Mettre en relation des entreprises qui licencient avec celles qui recrutent est-il efficace sur le marché de l’emploi ?

Idées | Débat | publié le : 25.02.2021 |

Le dispositif Transitions collectives, mis en place dans le cadre du plan de relance pour favoriser les transitions professionnelles entre les entreprises et entre les branches, a été lancé à mi-janvier. Le ministère du Travail, de l’Emploi et de l’Insertion, qui avait annoncé un appel à manifestation d’intérêt destiné à identifier les territoires pilotes sur lesquels le dispositif serait expérimenté, avait déjà, début janvier, reçu 100 réponses, dont 42 de territoires d’industrie. Plus généralement, une question se pose…

Patrick Martin Président délégué du Medef.

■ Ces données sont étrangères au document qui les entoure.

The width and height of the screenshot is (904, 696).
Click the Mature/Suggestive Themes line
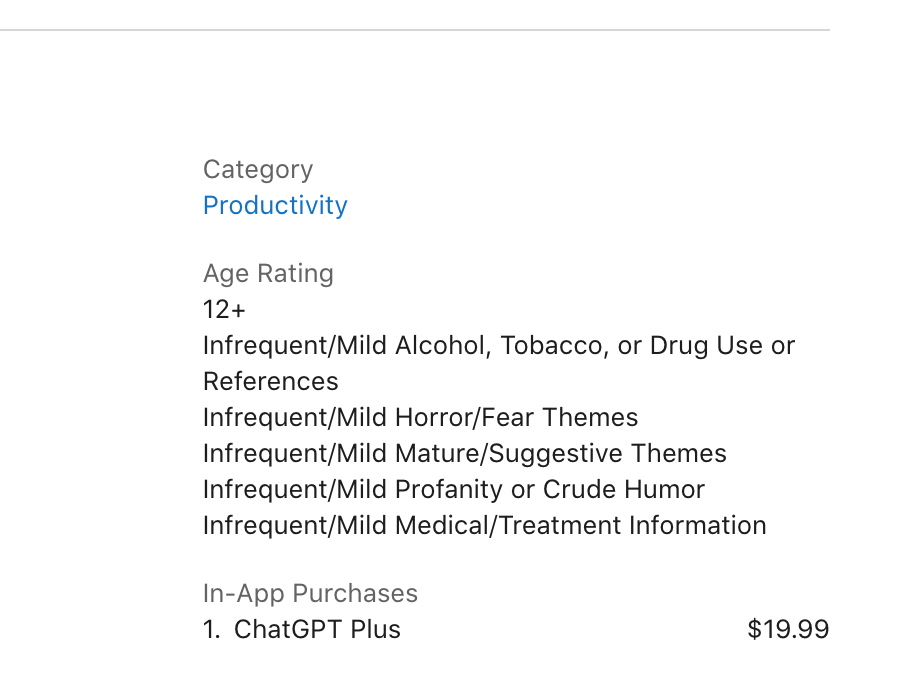click(464, 453)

Le nouveau dispositif Transitions collectives, auquel le Medef a largement contribué, s’inscrit dans une boîte à outils complétée notamment ces derniers mois par l’activité partielle de longue durée (APLD). Certes, ce nouveau dispositif Transitions collectives n’est qu’un élément d’une politique de l’emploi plus large… Sera-t-il à la hauteur des enjeux ? Nous l’espérons. Nous estimons en tout cas qu’il doit être mis en place le plus vite possible, car la situation des entreprises risque de se détériorer dans les mois qui viennent, avec la menace de faillites et de destructions d’emplois. Notre philosophie est toujours la même : d’une part, il faut à tout prix éviter, pour les salariés qui risquent de perdre leur emploi, de passer par la case chômage, pour des raisons évidentes qui vont des conséquences psychologiques et sociales aux aspects financiers pour l’État. Et nous nous devons d’apporter des réponses en ce sens. D’autre part, nous sommes convaincus que c’est à l’échelle territoriale et interprofessionnelle qu’il faut agir, grâce notamment à des plateformes de mise en relation. Des premières initiatives individuelles, telle celle de Sodexo, qui s’est rapproché de Korian, ont déjà donné de bons résultats – limités, toutefois. Il s’agit, avec l’aide des acteurs régionaux tels les Crefop, les associations paritaires Transition pro, les Opco et tous les opérateurs du Conseil en évolution professionnel, d’identifier les besoins et de décloisonner les filières dans les bassins d’emplois. Bien sûr, une reconversion professionnelle ne s’improvise pas. En misant sur la mobilité volontaire, dans le cadre d’un parcours sécurisé, associée à des actions de découverte des métiers, nous estimons, ainsi que le ministère du Travail, que grâce à ce dispositif quelque 100 000 salariés pourraient se reconvertir d’ici à 2023.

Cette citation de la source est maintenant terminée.